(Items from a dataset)
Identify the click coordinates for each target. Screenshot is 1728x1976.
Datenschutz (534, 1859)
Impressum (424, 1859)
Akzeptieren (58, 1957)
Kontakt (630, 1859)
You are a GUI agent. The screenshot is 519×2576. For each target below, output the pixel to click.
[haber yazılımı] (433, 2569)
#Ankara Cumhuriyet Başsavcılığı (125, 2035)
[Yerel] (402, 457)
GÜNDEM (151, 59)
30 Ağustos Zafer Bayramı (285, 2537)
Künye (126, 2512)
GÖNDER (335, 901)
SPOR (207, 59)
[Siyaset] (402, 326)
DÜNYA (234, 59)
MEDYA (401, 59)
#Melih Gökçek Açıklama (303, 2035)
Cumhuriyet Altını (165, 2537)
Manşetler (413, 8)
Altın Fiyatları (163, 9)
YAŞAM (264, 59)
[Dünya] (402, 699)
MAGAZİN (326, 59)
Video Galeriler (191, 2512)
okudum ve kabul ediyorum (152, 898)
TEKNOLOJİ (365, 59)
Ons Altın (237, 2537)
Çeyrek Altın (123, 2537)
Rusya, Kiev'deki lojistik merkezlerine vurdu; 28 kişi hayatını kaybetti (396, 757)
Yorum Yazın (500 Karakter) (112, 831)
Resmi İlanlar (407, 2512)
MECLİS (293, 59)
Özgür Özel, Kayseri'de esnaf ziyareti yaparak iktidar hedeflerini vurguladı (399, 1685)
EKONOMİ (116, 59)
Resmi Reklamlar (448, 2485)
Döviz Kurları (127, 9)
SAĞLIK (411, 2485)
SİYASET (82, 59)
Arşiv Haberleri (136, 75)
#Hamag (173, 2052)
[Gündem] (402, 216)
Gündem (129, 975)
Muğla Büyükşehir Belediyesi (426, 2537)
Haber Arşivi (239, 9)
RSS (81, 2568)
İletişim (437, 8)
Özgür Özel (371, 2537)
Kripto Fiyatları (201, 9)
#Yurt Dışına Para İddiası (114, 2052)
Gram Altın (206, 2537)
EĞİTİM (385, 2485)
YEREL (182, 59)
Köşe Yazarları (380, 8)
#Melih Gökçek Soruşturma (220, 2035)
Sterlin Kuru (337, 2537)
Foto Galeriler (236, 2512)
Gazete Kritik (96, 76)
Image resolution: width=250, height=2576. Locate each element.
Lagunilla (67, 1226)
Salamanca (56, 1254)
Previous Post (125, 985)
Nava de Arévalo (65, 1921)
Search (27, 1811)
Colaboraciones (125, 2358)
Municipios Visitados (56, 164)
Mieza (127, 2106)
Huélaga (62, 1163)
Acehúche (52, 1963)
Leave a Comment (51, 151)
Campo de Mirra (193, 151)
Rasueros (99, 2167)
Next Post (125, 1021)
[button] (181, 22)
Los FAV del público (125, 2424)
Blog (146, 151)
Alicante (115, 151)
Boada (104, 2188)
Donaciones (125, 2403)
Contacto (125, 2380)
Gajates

PROBLEM TO WORK ON.
For this exercise, transcribe all the records exactly.

TASK SOLUTION.
Identify the click coordinates for each target. Screenshot is 1728x1976.
Datenschutz (534, 1859)
Impressum (424, 1859)
Akzeptieren (58, 1957)
Kontakt (630, 1859)
You are a GUI agent. The screenshot is 519×2576. For each target below, output the pixel to click.
[haber yazılımı] (433, 2569)
#Ankara Cumhuriyet Başsavcılığı (125, 2035)
[Yerel] (402, 457)
GÜNDEM (151, 59)
30 Ağustos Zafer Bayramı (285, 2537)
Künye (126, 2512)
GÖNDER (335, 901)
SPOR (207, 59)
[Siyaset] (402, 326)
DÜNYA (234, 59)
MEDYA (401, 59)
#Melih Gökçek Açıklama (303, 2035)
Cumhuriyet Altını (165, 2537)
Manşetler (413, 8)
Altın Fiyatları (163, 9)
YAŞAM (264, 59)
[Dünya] (402, 699)
MAGAZİN (326, 59)
Video Galeriler (191, 2512)
okudum ve kabul ediyorum (152, 898)
TEKNOLOJİ (365, 59)
Ons Altın (237, 2537)
Çeyrek Altın (123, 2537)
Rusya, Kiev'deki lojistik merkezlerine vurdu; 28 kişi hayatını kaybetti (396, 757)
Yorum Yazın (500 Karakter) (112, 831)
Resmi İlanlar (407, 2512)
MECLİS (293, 59)
Özgür Özel, Kayseri'de esnaf ziyareti yaparak iktidar hedeflerini vurguladı (399, 1685)
EKONOMİ (116, 59)
Resmi Reklamlar (448, 2485)
Döviz Kurları (127, 9)
SAĞLIK (411, 2485)
SİYASET (82, 59)
Arşiv Haberleri (136, 75)
#Hamag (173, 2052)
[Gündem] (402, 216)
Gündem (129, 975)
Muğla Büyükşehir Belediyesi (426, 2537)
Haber Arşivi (239, 9)
RSS (81, 2568)
İletişim (437, 8)
Özgür Özel (371, 2537)
Kripto Fiyatları (201, 9)
#Yurt Dışına Para İddiası (114, 2052)
Gram Altın (206, 2537)
EĞİTİM (385, 2485)
YEREL (182, 59)
Köşe Yazarları (380, 8)
#Melih Gökçek Soruşturma (220, 2035)
Sterlin Kuru (337, 2537)
Foto Galeriler (236, 2512)
Gazete Kritik (96, 76)
Image resolution: width=250, height=2576. Locate each element.
Lagunilla (67, 1226)
Salamanca (56, 1254)
Previous Post (125, 985)
Nava de Arévalo (65, 1921)
Search (27, 1811)
Colaboraciones (125, 2358)
Municipios Visitados (56, 164)
Mieza (127, 2106)
Huélaga (62, 1163)
Acehúche (52, 1963)
Leave a Comment (51, 151)
Campo de Mirra (193, 151)
Rasueros (99, 2167)
Next Post (125, 1021)
[button] (181, 22)
Los FAV del público (125, 2424)
Blog (146, 151)
Alicante (115, 151)
Boada (104, 2188)
Donaciones (125, 2403)
Contacto (125, 2380)
Gajates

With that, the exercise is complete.